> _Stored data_
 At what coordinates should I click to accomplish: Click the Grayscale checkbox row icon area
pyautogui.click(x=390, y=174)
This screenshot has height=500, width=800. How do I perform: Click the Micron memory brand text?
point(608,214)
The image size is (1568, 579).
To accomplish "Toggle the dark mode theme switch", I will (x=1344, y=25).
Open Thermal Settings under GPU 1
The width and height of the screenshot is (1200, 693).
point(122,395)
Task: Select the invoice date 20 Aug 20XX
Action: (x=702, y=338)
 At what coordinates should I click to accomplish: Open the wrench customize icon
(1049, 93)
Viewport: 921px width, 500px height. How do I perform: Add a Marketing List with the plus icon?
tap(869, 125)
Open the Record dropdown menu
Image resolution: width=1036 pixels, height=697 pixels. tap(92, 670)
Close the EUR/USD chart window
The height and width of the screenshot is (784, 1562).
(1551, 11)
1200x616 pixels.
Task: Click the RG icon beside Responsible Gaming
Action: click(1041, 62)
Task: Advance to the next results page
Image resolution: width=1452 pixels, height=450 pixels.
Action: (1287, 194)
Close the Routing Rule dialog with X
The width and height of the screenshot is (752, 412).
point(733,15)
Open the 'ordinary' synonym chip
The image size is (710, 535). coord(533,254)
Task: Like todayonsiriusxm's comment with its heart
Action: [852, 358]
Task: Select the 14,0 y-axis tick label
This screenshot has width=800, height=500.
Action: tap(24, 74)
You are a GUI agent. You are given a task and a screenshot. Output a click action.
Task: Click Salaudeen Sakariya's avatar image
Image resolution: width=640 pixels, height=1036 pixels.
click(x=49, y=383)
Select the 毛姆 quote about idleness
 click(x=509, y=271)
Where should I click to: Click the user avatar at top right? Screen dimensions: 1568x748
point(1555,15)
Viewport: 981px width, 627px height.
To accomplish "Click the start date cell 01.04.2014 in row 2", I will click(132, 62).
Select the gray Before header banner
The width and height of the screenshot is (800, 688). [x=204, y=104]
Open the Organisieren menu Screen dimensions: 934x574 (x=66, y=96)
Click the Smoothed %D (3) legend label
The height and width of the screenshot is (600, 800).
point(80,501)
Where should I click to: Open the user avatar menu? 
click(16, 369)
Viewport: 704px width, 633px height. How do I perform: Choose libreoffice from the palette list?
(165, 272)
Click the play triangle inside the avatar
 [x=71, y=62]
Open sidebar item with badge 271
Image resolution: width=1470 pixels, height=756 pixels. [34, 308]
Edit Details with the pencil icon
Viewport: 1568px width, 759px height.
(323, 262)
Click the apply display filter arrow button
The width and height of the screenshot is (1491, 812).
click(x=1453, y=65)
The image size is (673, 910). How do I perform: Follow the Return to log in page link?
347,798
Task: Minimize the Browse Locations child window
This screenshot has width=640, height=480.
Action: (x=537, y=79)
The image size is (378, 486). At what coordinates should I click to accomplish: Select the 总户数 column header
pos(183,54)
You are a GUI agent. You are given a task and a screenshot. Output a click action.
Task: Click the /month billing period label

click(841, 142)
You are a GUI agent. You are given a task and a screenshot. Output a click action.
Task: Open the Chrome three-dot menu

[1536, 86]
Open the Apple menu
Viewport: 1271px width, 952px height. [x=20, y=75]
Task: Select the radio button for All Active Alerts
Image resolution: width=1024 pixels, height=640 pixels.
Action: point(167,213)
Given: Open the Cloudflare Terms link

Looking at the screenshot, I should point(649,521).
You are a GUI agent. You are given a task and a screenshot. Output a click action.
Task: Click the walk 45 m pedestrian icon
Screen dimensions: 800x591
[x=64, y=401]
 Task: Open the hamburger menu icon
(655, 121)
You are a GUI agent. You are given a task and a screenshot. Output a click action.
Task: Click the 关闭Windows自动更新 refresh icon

> _Brief_
Each line from the one holding "Edit Details with the pencil icon" through the last line of the data is to be transcribed exactly, with nothing else added.

> _Answer to this task_
Edit Details with the pencil icon
Viewport: 1568px width, 759px height.
(323, 262)
Click the apply display filter arrow button
The width and height of the screenshot is (1491, 812).
click(x=1453, y=65)
The image size is (673, 910). How do I perform: Follow the Return to log in page link?
347,798
Task: Minimize the Browse Locations child window
This screenshot has width=640, height=480.
Action: (x=537, y=79)
The image size is (378, 486). At what coordinates should I click to accomplish: Select the 总户数 column header
pos(183,54)
You are a GUI agent. You are given a task and a screenshot. Output a click action.
Task: Click the /month billing period label

click(841, 142)
You are a GUI agent. You are given a task and a screenshot. Output a click action.
Task: Open the Chrome three-dot menu

[1536, 86]
Open the Apple menu
Viewport: 1271px width, 952px height. [x=20, y=75]
Task: Select the radio button for All Active Alerts
Image resolution: width=1024 pixels, height=640 pixels.
Action: point(167,213)
Given: Open the Cloudflare Terms link

Looking at the screenshot, I should point(649,521).
You are a GUI agent. You are given a task and a screenshot. Output a click action.
Task: Click the walk 45 m pedestrian icon
Screen dimensions: 800x591
[x=64, y=401]
 Task: Open the hamburger menu icon
(655, 121)
You are a GUI agent. You are given a task and a screenshot. Output a click action.
Task: Click the 关闭Windows自动更新 refresh icon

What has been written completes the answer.